**** Records for the task ****

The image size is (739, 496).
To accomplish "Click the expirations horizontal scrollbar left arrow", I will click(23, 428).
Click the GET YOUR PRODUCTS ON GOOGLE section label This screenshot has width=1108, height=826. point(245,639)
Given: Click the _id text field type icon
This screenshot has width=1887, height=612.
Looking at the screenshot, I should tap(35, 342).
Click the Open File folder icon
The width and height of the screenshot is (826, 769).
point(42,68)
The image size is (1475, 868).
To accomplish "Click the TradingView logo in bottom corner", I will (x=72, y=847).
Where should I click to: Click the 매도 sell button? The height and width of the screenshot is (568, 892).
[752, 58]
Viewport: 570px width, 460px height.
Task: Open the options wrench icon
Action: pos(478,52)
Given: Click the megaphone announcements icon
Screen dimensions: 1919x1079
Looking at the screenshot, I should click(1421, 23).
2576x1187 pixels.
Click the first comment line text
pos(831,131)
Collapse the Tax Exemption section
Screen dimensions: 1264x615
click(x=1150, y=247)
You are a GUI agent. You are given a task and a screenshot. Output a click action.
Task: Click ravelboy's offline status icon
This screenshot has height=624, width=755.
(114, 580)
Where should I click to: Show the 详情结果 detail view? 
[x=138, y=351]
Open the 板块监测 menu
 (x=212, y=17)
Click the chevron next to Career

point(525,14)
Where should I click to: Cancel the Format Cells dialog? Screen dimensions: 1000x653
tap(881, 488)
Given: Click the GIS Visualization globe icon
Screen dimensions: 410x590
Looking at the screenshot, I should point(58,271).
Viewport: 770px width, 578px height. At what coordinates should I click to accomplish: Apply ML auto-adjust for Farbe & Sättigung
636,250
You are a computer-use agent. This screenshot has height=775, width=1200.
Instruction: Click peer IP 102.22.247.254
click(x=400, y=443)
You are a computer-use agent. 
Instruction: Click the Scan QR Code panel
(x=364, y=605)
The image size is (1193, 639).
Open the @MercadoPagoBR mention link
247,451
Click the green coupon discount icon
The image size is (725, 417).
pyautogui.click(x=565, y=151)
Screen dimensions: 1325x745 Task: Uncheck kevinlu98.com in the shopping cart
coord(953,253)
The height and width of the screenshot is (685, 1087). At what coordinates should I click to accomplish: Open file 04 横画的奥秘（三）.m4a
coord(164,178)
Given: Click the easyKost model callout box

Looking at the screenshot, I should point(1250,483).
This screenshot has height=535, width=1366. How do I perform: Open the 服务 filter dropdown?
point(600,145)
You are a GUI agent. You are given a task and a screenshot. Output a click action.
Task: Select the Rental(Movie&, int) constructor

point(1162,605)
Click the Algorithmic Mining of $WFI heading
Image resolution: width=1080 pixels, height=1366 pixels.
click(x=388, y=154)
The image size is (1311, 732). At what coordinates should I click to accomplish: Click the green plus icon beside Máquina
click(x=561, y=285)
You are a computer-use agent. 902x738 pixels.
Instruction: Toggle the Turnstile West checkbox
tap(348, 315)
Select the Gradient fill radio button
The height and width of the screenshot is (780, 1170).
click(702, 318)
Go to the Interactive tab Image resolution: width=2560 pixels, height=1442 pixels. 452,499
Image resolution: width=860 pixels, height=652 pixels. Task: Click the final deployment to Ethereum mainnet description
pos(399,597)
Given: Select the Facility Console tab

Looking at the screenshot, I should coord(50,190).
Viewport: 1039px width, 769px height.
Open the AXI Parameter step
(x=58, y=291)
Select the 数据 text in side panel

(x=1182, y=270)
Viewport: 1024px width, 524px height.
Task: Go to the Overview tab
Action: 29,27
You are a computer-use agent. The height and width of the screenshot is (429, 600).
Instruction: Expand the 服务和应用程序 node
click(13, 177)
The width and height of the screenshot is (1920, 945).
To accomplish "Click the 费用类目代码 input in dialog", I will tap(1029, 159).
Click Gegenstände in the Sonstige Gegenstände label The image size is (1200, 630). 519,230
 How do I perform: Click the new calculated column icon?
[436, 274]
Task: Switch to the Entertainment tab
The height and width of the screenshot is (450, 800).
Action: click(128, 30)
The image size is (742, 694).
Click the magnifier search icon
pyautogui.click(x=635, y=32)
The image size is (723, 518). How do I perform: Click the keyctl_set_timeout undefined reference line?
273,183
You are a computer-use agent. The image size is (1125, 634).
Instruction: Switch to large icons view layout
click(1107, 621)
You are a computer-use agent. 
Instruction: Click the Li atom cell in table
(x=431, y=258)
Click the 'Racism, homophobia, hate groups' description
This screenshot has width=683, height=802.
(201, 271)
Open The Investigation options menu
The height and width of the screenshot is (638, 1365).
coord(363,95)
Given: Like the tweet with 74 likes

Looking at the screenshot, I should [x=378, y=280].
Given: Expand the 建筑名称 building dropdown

****

- **Action item**
Take the entries above and copy out all lines with the string "agent".

- **Written response**
You are a GUI agent. You are given a task and a screenshot. Output a click action.
You are a computer-use agent. This screenshot has height=775, width=1200.
You are a computer-use agent. 
You are a GUI agent. You are given a task and a screenshot. Output a click action.
You are a computer-use agent. 902x738 pixels.
You are a computer-use agent. The height and width of the screenshot is (429, 600).
You are a computer-use agent. The image size is (1125, 634).
You are a computer-use agent. 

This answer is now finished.